Semper Unitas
Add a review FollowOverview
-
Sectors Marketing
-
Posted Jobs 0
-
Viewed 30
Company Description
DeepSeek’s First-generation Reasoning Models
DeepSeek’s first-generation designs, attaining performance comparable to OpenAI-o1 across math, code, and thinking jobs.
Models
DeepSeek-R1
Distilled models
DeepSeek group has demonstrated that the thinking patterns of bigger designs can be distilled into smaller designs, leading to much better efficiency compared to the thinking patterns found through RL on little models.
Below are the designs created by means of fine-tuning versus numerous dense models widely utilized in the research community utilizing reasoning information produced by DeepSeek-R1. The evaluation results show that the distilled smaller sized thick designs carry out extremely well on criteria.
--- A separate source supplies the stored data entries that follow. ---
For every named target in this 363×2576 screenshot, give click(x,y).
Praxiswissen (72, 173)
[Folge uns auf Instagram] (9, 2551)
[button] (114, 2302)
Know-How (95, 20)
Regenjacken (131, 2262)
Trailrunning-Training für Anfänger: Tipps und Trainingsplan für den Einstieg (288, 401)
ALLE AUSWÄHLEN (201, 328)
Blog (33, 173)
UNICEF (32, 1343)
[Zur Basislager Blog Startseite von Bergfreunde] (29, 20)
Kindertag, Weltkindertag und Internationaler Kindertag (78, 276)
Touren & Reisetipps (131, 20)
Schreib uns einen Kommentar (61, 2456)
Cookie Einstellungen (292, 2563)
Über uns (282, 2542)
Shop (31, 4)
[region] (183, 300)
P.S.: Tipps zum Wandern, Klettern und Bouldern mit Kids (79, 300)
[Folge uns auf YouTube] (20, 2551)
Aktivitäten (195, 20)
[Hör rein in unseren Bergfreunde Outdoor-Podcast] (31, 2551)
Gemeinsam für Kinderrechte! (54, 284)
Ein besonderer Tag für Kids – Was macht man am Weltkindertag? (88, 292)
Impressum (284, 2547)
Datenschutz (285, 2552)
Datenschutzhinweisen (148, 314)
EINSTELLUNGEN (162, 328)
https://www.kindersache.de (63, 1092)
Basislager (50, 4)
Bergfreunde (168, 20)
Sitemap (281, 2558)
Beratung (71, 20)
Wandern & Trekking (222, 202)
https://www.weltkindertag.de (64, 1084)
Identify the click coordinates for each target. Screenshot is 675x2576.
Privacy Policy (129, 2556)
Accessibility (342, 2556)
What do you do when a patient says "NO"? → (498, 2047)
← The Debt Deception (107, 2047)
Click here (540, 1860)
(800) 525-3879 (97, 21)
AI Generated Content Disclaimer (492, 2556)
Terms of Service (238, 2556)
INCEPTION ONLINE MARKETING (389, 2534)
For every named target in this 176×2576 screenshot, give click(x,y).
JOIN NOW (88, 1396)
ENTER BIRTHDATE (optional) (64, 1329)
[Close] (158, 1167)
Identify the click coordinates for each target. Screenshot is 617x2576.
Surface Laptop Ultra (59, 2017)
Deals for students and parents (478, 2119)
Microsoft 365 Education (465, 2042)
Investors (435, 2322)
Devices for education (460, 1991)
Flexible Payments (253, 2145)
DeepSeek-R1-Distill-Qwen-1.5 B
DeepSeek-R1-Distill-Qwen-7B
DeepSeek-R1-Distill-Llama-8B
DeepSeek-R1-Distill-Qwen-14B
DeepSeek-R1-Distill-Qwen-32B
DeepSeek-R1-Distill-Llama-70B
License
The model weights are licensed under the MIT License. DeepSeek-R1 series support commercial usage, permit any modifications and derivative works, consisting of, however not restricted to, distillation for training other LLMs.